Doug Henwood wrote:
>
> andie nachgeborenen wrote:
>
> >Those profits do not come from
> >redistributing surplus created by other capitalist's
> >workers. They come from overcharging consumers.
>
> By the way, even though Wal-Mart has very substantial market power,
> it's been using that power to drive down wages & prices. About the
> only major "monopoly" I can think of right now that's overcharging
> consumers is Microsoft - and a lot of its consumers are businesses,
> not individuals.
As I understand it, the whole of the critique of Marx's LTV is that it can't explain prices. And Marx's sort of attempt in Cap III to translate values into prices gives grounds in Marx himself for that critique.
Fredy Perlman (a Marxist-Anarchist), in his Introduction to Rubin, gives a pretty persuasive argument that the theory of surplus value is about the structure of daily life under capitalism, not prices. I give several paragraphs:
The Soviet economic theorist and historian I.I. Rubin suggested a definition of political economy which has nothing in common with the definitions of economics quoted above. According to Rubin, "Political economy deals with human working activity, not from the standpoint of its technical methods and instruments of labor, but from the standpoint of its social form. It deals with production relations which are established among people in the process of production."5In terms of this definition, political economy is not the study of prices or of scarce resources; it is a study of social relations, a study of culture. Political economy asks why the productive forces of society develop within a particular social form, why the machine process unfolds within the context of business enterprise, why industrialization takes the form of capitalist development. Political economy asks how the working activity of people is regulated in a specific, historical form of economy.

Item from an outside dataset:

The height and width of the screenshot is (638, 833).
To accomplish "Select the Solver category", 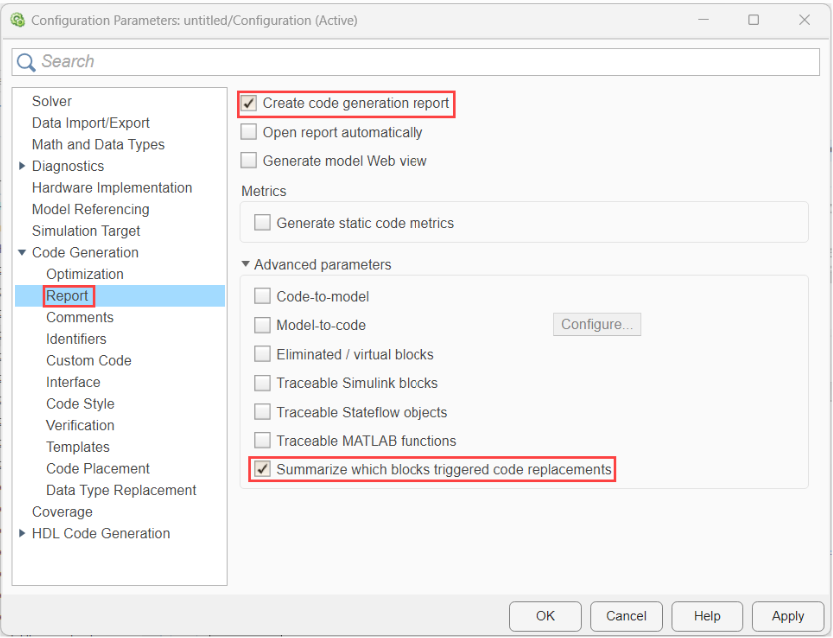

The contemporary American definitions of economics quoted earlier clearly deal with different problems, raise different questions, and refer to a different subject matter from that of political economy as defined by Robin. This means one of two things: (a) either economics and political economy are two different branches of knowledge, in which case the "replacement" of political economy by economics simply means that the American practitioners of one branch have replaced the other branch, or (b) economics is indeed the new name for what "used to be called" political economy; in this case, by defining economics as a study of scarcity, prices, and resource allocation, American economists are saying that the production relations among people are not a legitimate subject for study. In this case the economists quoted above are setting themselves up as the legislators over what is, and what is not, a legitimate topic for intellectual concern; they are defining the limits of American knowledge. This type of intellectual legislation has led to predictable consequences in other societies and at other times: it has led to total ignorance in the excluded field of knowledge, and it has led to large gaps and blind spots in related fields of knowledge.

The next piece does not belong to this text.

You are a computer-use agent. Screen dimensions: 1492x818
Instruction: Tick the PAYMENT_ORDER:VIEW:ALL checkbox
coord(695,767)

A justification for the omission of political economy from American knowledge has been given by Samuelson. In the balanced, objective language of an American professor, Samuelson says: "A billion people, one-third of the world's population, blindly regard Das Kapital as economic gospel. And yet, without the disciplined study of economic science, how can anyone form a reasoned opinion about the merits or lack of merits in the classical, traditional economics?"6If "a billion people" regard Das Kapital "as economic gospel" it t is clearly relevant to ask why only a few million Americans regard Samuelson's Economics "as economic gospel". Perhaps a balanced objective answer might be that "a billion people" find little that is relevant or meaningful in Samuelson's celebrations of American capitalism and his exercises in two-dimensional geometry, whereas the few million Americans have no choice but to learn the"merits in the classical, traditional economics". Samuelson's rhetorical question ""-'And yet, without the disciplined study of economic science, how can anyone form a reasoned opinion about the merits - is clearly a two-edged sword, since it can be asked about any major economic theory, not merely Samoelson's: and it clearly behooves the student to draw his own conclusion and make his own choice after a "disciplined study" of all the major economic theories, not merely Samuelson's.
Although Samuelson, in his introductory textbook, devotes a great deal of attention to Marx, this essay will show that Samuelson's treatment hardly amounts to a "disciplined study" of Marx's political economy.
The present essay will outline some of the central themes of Marx's political economy, particularly the themes which are treated in Rubin's Essays on Marx's Theory of Value. Robin's book is a comprehensive, tightly argued exposition of the core of Marx's work, the theory of commodity fetishism and the theory of value. Robin clarifies misconceptions which have resulted, and still result, from superficial readings and evasive treatments of Marx's work.
Marx's principal aim was not to study scarcity, or to explain price, or to allocate resources, but to analyze how the working activity of people is regulated in a capitalist economy. The subject of the analysis is a determined social structure, a particular culture, namely commodity-capitalism, a social form of economy in which the relations among people are not regulated directly, but through things. Consequently, "the specific character of economic theory as a science which deals with the commodity capitalist economy lies precisely in the fact that it deals with production relations which acquire material forms." (Rubin, p.47).***** [There may be misprints in this cybertext: I have corrected the citation from Robin to Rubin.]